The same thing happened to me in college chemistry. Though I performed quite well through intro chemistry (and would later shine in organic chemistry and biochemistry), I struggled with the main chemistry course. The material was intangible, the labs did not apply, and I just could not find a way to apply the material to anything in my life. So, once again, I did as little as I could in the class to perform well. Despite finishing with a good grade, the professor told me that I didn’t stand a chance of getting into vet school without a solid understanding of chemistry, which I clearly did not have nor desire to have. Despite the way I viewed the class, I truly looked up to the professor prior to this comment and enjoyed the life experiences he shared with us on a daily basis. To hear these words come from him crushed me. I remember second guessing if this was what I was meant to do.

But I did it anyway.

The Barn on the Hill

When I was little and working on the farm where it all began, I used to take horses out on the trail to get them accustomed to the environment so kids could ride them safely. The farm hosted a camp where kids came every summer, which was how I learned about the place to begin with. One pony that no one aside from me ever rode would never be a children’s mount, but I still liked to take him out alone when I had some free time. He was underworked because he was over-stupid, so he was a personal project and always willing to leave a few miles behind for a while.

The farm was hilly landscape with the main pasture being one giant slope bordered on the left by a road and behind by a wooded area. The path to the land behind the pasture was typically too washed out to take children on, but with a little encouragement and careful guidance, my pony never had a problem racing up it. Because trail groups rarely went up this way, local wildlife frequented the area. My over reactive mount would jump sidewise at every sound, but still we went on. The terrain only got steeper as we continued and it was always hot. I remember feeling my jeans stick tight to me and smelling my pony sweat as we climbed the hill. I’d stand in my saddle, leaning forward to give him the benefit of my weight as we ascended the slope, broke through the trees and found ourselves in a large open pasture. Anything large and open seemed to look like a race track to my mount as he would dance in circles beneath me and toss me about trying to resist my restraint. I just wanted him to stand still for 5 minutes to take it all in.

Climbing the hill revealed the beautiful farmland of New York. New York never gets any credit for its lush green farmland in the spring or the violent reds and sharp yellows of the trees during the fall; people only ever think of Broadway. Looking out over this hill, though, told the truth about what we have to offer. Looking across to the opposing hill was a red barn with a silver silo. It was too far away to make out any animals that live there, though today I know it’s a thriving dairy farm. To this day it’s the most beautiful thing that I’ve ever had the chance to see, even though the impatient pony didn’t let me fully appreciate its wonder. Not that I minded much, what with getting the chance to blast across the open field on my painted lightning.

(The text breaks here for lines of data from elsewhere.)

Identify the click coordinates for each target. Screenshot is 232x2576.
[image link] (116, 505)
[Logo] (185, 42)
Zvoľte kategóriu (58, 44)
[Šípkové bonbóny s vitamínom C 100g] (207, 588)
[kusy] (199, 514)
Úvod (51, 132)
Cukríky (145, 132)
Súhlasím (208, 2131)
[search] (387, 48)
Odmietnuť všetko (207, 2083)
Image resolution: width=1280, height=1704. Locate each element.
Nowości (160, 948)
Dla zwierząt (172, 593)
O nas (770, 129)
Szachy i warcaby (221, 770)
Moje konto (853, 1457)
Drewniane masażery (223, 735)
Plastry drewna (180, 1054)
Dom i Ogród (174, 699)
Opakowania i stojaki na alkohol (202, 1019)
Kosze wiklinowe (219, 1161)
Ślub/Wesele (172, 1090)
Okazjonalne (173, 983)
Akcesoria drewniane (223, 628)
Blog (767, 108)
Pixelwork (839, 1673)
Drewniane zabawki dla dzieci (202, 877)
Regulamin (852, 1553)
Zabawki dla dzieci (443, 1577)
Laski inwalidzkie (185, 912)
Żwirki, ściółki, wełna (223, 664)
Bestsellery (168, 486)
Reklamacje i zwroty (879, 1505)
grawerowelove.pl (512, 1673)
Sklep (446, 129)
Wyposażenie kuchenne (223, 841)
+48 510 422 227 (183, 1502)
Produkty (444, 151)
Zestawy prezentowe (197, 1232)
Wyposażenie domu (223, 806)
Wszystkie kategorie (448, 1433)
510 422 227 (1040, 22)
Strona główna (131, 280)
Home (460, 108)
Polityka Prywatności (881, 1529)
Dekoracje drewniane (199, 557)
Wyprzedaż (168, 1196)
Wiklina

Looking back, I made a lot of choices then that I would consider dangerous now. Though I always had my phone on me, taking a wild pony out on my own was probably not the most intelligent decision I’ve made. Neither was riding him bareback and trying to get him to jump over things, which he loudly protested. I came off of him numerous times, but it was a short fall and I never got hurt much.

That’s not to say that I never got hurt on the farm. No one should ever plan on working at a farm and expect to never get hurt. I’ll never forget going to get the wild pony out of his separate pasture down behind the barn. He was kept with other ponies, mostly because when they were in the herd they hustled the other horses away from the gate and caused more than a few horses twice their size to come in limping at feeding time. But the pasture they were in was a bit makeshift and the gate had to be lifted and dragged. The job was really meant for two people and, being impatient, I had tried to attempt it on my own. I lifted the gate to drag through the grass when three ponies convinced they hadn’t been fed in days bullied their way through the gate causing it to snap and me to go down with it. I came home that night with hoof marks in my leg, one that would never completely go away, and bruises the size of grapefruits. My mom was pissed. My pony was grazing next to me.